ЧТО ТРЕБУЕТСЯ:
Воспроизведите записи ниже, переименовав «computer-use agent» в «desktop agent» во всех местах, где встречается это выражение. Всё остальное оставьте без изменений.

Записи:
====

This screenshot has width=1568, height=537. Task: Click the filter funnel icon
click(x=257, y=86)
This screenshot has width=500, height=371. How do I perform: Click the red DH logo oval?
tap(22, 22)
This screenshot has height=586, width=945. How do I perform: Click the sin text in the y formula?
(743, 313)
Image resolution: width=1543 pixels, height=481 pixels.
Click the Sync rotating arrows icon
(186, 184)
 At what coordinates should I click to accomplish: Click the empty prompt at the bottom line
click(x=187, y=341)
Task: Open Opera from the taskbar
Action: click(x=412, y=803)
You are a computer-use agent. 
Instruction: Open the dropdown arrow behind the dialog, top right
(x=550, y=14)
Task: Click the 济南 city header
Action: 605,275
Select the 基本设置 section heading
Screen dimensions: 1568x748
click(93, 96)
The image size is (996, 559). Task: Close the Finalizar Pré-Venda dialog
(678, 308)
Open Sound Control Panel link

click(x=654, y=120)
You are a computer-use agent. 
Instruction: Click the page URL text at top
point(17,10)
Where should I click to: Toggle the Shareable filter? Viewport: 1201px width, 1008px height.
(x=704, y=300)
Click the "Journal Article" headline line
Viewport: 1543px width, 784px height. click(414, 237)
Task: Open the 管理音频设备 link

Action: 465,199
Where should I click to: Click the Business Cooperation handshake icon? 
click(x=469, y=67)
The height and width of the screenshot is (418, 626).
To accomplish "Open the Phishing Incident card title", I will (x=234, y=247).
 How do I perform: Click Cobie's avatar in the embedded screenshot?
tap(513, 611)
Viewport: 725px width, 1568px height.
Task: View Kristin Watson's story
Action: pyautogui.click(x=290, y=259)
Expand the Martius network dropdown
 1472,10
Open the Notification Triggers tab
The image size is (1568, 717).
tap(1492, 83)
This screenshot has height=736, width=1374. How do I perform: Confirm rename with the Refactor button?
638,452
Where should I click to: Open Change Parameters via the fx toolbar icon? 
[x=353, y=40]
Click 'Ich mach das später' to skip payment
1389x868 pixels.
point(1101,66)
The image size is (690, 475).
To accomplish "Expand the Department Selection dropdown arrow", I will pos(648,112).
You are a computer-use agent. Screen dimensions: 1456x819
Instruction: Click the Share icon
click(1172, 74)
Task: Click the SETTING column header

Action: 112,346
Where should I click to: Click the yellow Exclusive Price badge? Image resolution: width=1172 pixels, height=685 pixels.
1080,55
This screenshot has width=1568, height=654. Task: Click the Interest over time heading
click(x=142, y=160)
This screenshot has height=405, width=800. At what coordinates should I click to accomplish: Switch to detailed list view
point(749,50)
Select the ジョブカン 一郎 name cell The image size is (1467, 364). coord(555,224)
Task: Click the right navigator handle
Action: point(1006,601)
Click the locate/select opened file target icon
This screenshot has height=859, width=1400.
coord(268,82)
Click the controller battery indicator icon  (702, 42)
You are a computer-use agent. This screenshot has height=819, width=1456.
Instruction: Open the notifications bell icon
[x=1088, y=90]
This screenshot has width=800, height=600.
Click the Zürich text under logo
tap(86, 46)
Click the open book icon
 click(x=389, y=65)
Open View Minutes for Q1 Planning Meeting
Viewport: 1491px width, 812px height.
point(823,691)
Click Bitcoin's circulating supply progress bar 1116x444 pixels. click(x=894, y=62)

====

ОЖИДАЕМЫЙ РЕЗУЛЬТАТ:
This screenshot has width=1568, height=537. Task: Click the filter funnel icon
click(x=257, y=86)
This screenshot has width=500, height=371. How do I perform: Click the red DH logo oval?
tap(22, 22)
This screenshot has height=586, width=945. How do I perform: Click the sin text in the y formula?
(743, 313)
Image resolution: width=1543 pixels, height=481 pixels.
Click the Sync rotating arrows icon
(186, 184)
 At what coordinates should I click to accomplish: Click the empty prompt at the bottom line
click(x=187, y=341)
Task: Open Opera from the taskbar
Action: click(x=412, y=803)
You are a desktop agent. 
Instruction: Open the dropdown arrow behind the dialog, top right
(x=550, y=14)
Task: Click the 济南 city header
Action: 605,275
Select the 基本设置 section heading
Screen dimensions: 1568x748
click(93, 96)
The image size is (996, 559). Task: Close the Finalizar Pré-Venda dialog
(678, 308)
Open Sound Control Panel link

click(x=654, y=120)
You are a desktop agent. 
Instruction: Click the page URL text at top
point(17,10)
Where should I click to: Toggle the Shareable filter? Viewport: 1201px width, 1008px height.
(x=704, y=300)
Click the "Journal Article" headline line
Viewport: 1543px width, 784px height. click(414, 237)
Task: Open the 管理音频设备 link

Action: 465,199
Where should I click to: Click the Business Cooperation handshake icon? 
click(x=469, y=67)
The height and width of the screenshot is (418, 626).
To accomplish "Open the Phishing Incident card title", I will (x=234, y=247).
 How do I perform: Click Cobie's avatar in the embedded screenshot?
tap(513, 611)
Viewport: 725px width, 1568px height.
Task: View Kristin Watson's story
Action: pyautogui.click(x=290, y=259)
Expand the Martius network dropdown
 1472,10
Open the Notification Triggers tab
The image size is (1568, 717).
tap(1492, 83)
This screenshot has height=736, width=1374. How do I perform: Confirm rename with the Refactor button?
638,452
Where should I click to: Open Change Parameters via the fx toolbar icon? 
[x=353, y=40]
Click 'Ich mach das später' to skip payment
1389x868 pixels.
point(1101,66)
The image size is (690, 475).
To accomplish "Expand the Department Selection dropdown arrow", I will pos(648,112).
You are a desktop agent. Screen dimensions: 1456x819
Instruction: Click the Share icon
click(1172, 74)
Task: Click the SETTING column header

Action: 112,346
Where should I click to: Click the yellow Exclusive Price badge? Image resolution: width=1172 pixels, height=685 pixels.
1080,55
This screenshot has width=1568, height=654. Task: Click the Interest over time heading
click(x=142, y=160)
This screenshot has height=405, width=800. At what coordinates should I click to accomplish: Switch to detailed list view
point(749,50)
Select the ジョブカン 一郎 name cell The image size is (1467, 364). coord(555,224)
Task: Click the right navigator handle
Action: point(1006,601)
Click the locate/select opened file target icon
This screenshot has height=859, width=1400.
coord(268,82)
Click the controller battery indicator icon  (702, 42)
You are a desktop agent. This screenshot has height=819, width=1456.
Instruction: Open the notifications bell icon
[x=1088, y=90]
This screenshot has width=800, height=600.
Click the Zürich text under logo
tap(86, 46)
Click the open book icon
 click(x=389, y=65)
Open View Minutes for Q1 Planning Meeting
Viewport: 1491px width, 812px height.
point(823,691)
Click Bitcoin's circulating supply progress bar 1116x444 pixels. click(x=894, y=62)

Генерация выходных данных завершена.